Security On Remote Devices
Around 90% of UK SMEs allow their staff to connect remotely to their IT systems. Many equip their staff with privately owned devices, such as smartphones or tablets. Whilst this helps to make the business more flexible and location independent, remote access technology brings additional security issues.
Unlike office computers, physically fixed to the desk within a building, portable devices are small, easily transported — attractive to thieves. They’re often used to connect to various networks, and to interact with other devices. The chance of infection or data interception, compared with wired systems, is much higher.
Despite this, an estimated one in five SMEs do not protect remote devices used by employees.
- Educate staff on the risks involved in using their portable device. If possible, control how they configure their devices before connecting to networks.
- To make infection more difficult, SMEs should enforce a company policy on connectivity and the applications that can be installed on portable devices.
- For take security one step further, install malware protection on all portable devices.
Traditional wired networks are difficult to connect to without anyone knowing. A wireless network, however, is a more attractive proposition to an attacker. An outsider may be able to connect to the WiFi, beat the encryption, and gain sensitive information — such as the details of your clients.
Wireless networks are typically protected by encryption and strong user authentication. The WPA2 protocol is the modern standard. Using it should be a priority for SMEs and individuals alike.
- Ensure that WPA2 is in use. Outdated WEP encryption protocols or unencrypted networks need to be replaced or reconfigured — they’re insecure and leave your wireless network open to attacks.
Cloud computing involves the online delivery of IT services through the internet. It brings many benefits to SMEs including scalability and data loss protection.
There are three main forms of cloud computing:
- Software-as-a-service (SaaS): software accessed online. For example, office applications.
- Infrastructure-as-a-service (IaaS): a service in a remote data centre accessed over the internet. For example, website hosting.
- Platform-as-a-service (PaaS): a remote platform used to develop and deploy new software applications.
Cloud service providers usually share their resources between many customers. Their physical locations may vary, too. Therefore the downside to using them is that they reduce transparency, control and protection within your SME.
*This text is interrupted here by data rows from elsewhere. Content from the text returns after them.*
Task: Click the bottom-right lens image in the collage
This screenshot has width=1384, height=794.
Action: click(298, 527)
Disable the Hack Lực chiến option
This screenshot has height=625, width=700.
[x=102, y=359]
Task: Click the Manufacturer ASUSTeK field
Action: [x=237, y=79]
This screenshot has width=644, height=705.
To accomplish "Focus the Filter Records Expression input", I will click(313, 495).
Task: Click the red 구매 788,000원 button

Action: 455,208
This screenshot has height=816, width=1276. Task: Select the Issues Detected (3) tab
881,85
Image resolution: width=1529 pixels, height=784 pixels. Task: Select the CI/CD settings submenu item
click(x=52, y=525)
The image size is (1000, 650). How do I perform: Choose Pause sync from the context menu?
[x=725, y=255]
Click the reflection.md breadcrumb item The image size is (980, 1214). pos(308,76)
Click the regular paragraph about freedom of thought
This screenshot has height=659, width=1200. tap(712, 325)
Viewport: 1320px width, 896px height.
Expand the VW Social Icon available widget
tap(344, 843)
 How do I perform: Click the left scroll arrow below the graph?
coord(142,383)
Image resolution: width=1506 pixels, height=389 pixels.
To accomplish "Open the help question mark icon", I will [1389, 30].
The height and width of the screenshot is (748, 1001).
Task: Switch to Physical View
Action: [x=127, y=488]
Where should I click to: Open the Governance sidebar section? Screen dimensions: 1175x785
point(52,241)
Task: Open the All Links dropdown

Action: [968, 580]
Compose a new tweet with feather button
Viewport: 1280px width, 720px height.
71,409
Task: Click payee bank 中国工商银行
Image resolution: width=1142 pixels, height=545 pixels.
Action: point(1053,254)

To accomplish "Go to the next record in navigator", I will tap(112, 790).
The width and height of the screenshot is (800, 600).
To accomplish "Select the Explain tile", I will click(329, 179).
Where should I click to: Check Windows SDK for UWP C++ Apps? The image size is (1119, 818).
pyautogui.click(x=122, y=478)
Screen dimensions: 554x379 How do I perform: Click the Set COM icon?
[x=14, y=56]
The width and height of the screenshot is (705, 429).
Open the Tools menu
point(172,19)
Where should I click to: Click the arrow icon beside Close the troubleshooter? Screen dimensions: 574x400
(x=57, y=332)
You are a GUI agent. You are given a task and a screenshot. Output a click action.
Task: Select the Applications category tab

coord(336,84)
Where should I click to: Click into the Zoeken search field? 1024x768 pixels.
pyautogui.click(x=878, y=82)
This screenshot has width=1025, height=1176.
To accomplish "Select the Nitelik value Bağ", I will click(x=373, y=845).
Note that businesses are still responsible for data protection whether or not it’s stored in the cloud.
- Follow the guidelines for cloud computing using the Information Commissioner’s Office guide here. This helps to ensure that personal data held in the cloud complies with the Data Protection Act.
Firewalls & Secure Networks
Firewalls regulate information that flows between networks. They examine data and decide if it should be permitted to pass on to its destination. Many of the routers provided by Internet Service Providers (ISPs) for broadband connections have built-in firewalls.
Any business with an internet connection is susceptible to network intrusions. Thus a firewall is the a must-have.
- Block services you do not require using a network or personal firewall.
- Block unauthorised access to the programs you do need to use. Most PC security packages have an Intrusion Prevention System (IPS) capability to do this.
- Follow the government’s cyber security advice for businesses here.
Additional Cyber Security Resources For SMEs
The Data Protection Act
By law you are required to protect data you hold and process about your customers, suppliers and staff. For advice on how to keep personal information secure read the
Cyber Security Training
Staff managers and business owners can utilise the free online cyber security resources from the government: Cyber security Training for Business
Victims of Cyber Crime
The Take Five Stop Fraud website provides advice on how to prevent and deal with cyber fraud. It elaborates on several of the topics we’ve touched on in this post.
You can report cyber crimes to the police via Action Fraud.